Guidelines for the clinical prevention and management of radiochemotherapy-induced oral mucositis

Indicators of efficacy

The effectiveness of OM clinical preventive and therapeutic measures can be assessed in terms of OM lesion severity and degree of oral pain; additionally, assessments can be supplemented by examining the incidence, duration and safety evaluation of severe oral mucositis (grade 3 or higher).106,196,197 The severity of OM lesions can be determined according to clinical grading criteria such as the WHO, RTOG or NCI-CTCAE; the degree of oral pain can be assessed using the visual analog scale (VAS) (0–10), and the pain affect faces scale (PAFS) (0–10). Safety assessments mainly include records of adverse reactions and adverse events.
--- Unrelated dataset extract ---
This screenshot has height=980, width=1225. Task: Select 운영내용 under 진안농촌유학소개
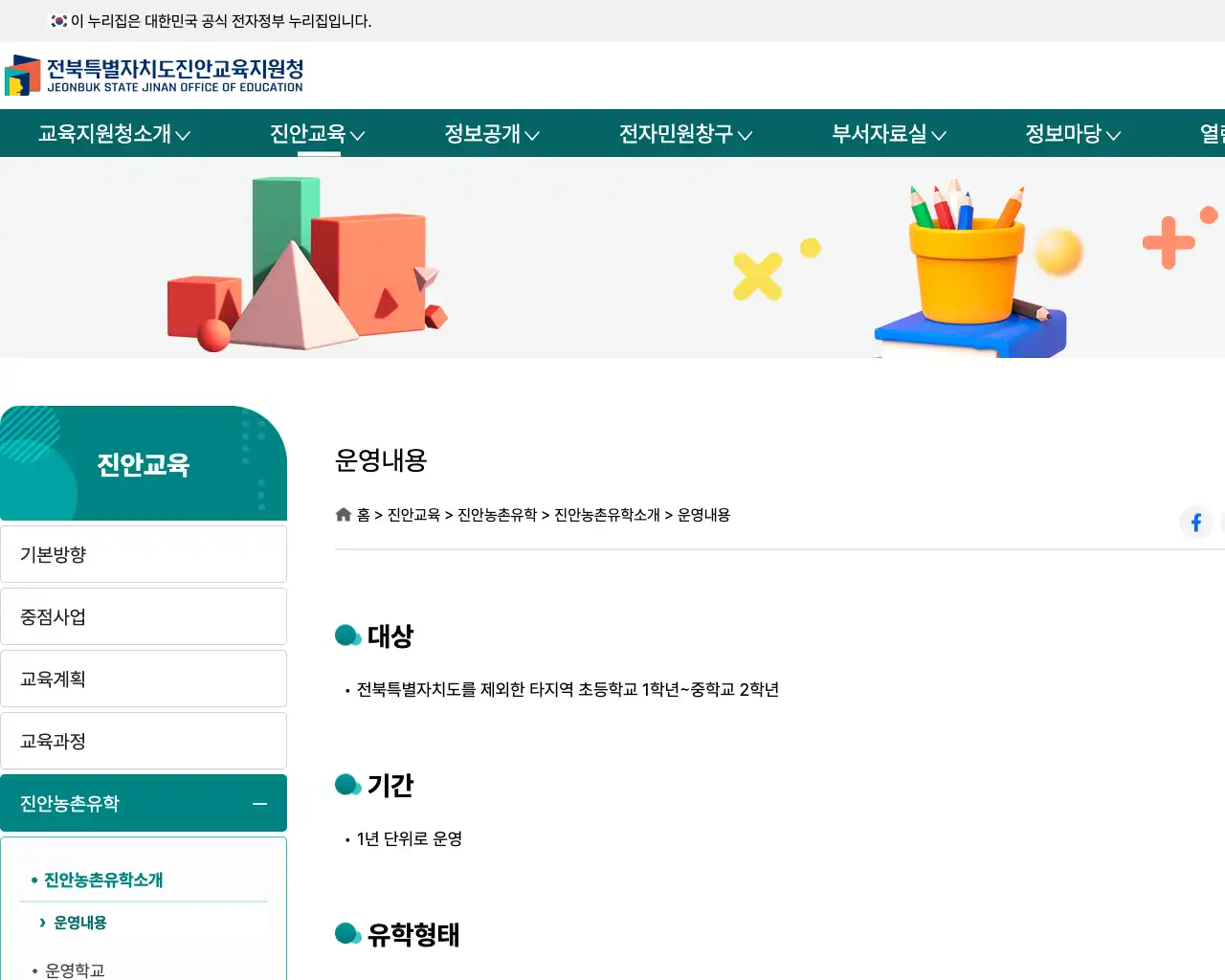(x=78, y=923)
Conclusion and Expectation

Oral mucositis is one of the most common and severe complications induced by antitumor therapy and can cause redness, swelling and pain in the oral mucosa of patients, leading to speech and eating difficulties and reducing the quality of life of individuals. In severe cases, it can force interruption of radiochemotherapy plans, interfere with antitumor treatment progression, and extend a patient’s hospital stay. Therefore, clinicians should pay attention to patients with tumors and HSCT who are susceptible to the risk of OM, monitor and manage their oral hygiene and health, provide oral health information and education to them and their families to prevent the occurrence of OM, prevent and control coinfections, alleviate pain, control symptom deterioration and promote the healing process through pharmacological and nonpharmacological means.
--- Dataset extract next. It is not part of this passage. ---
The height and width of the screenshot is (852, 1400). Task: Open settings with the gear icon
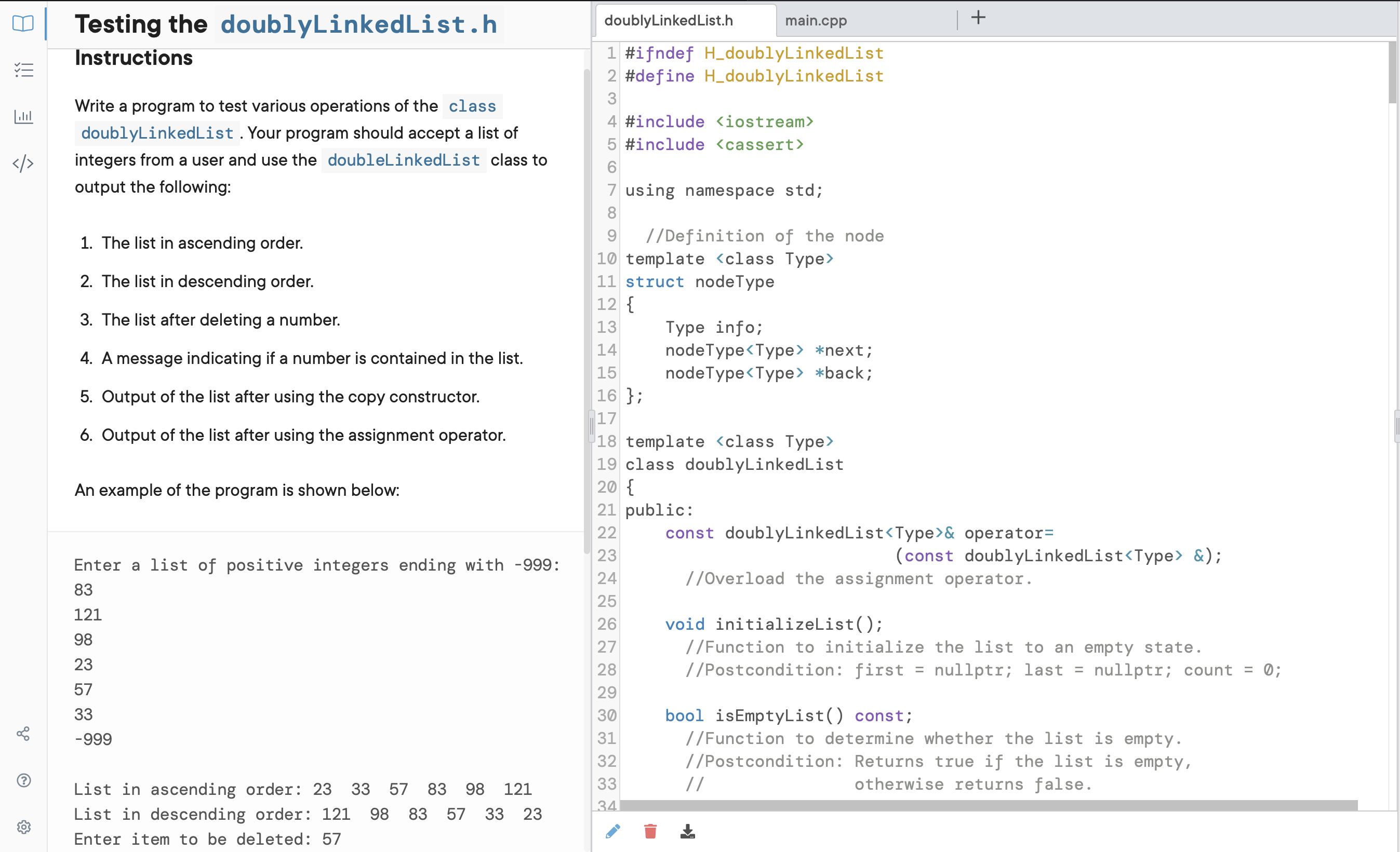click(23, 827)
This consensus acknowledges several inherent limitations. First, the evidence selection process may carry potential biases due to the possible subjectivity in prioritizing certain research. Second, expert opinions, although valuable, might reflect individual specialty backgrounds or clinical experiences that could influence recommendation alignment. Third, significant knowledge gaps persist in specific clinical areas, potentially limiting the generalizability of recommendations across diverse health care systems. Finally, the incorporation of recommendations involving traditional Chinese medicine into international practice currently faces implementation challenges.
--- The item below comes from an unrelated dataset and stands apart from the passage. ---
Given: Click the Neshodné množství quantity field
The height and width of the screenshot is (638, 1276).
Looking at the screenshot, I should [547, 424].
Notably, current clinical research on OM intervention strategies predominantly presents a low evidence hierarchy, underscoring the imperative need for future high-quality randomized controlled trials to establish robust guidance for the clinical management of OM. Furthermore, the implementation of preventive and therapeutic measures should be judiciously tailored to regional economic disparities and variations in health care infrastructure across medical institutions. This adaptive approach ensures optimal patient benefit through context-sensitive application of medical interventions while maintaining rigorous adherence to evidence-based practice standards.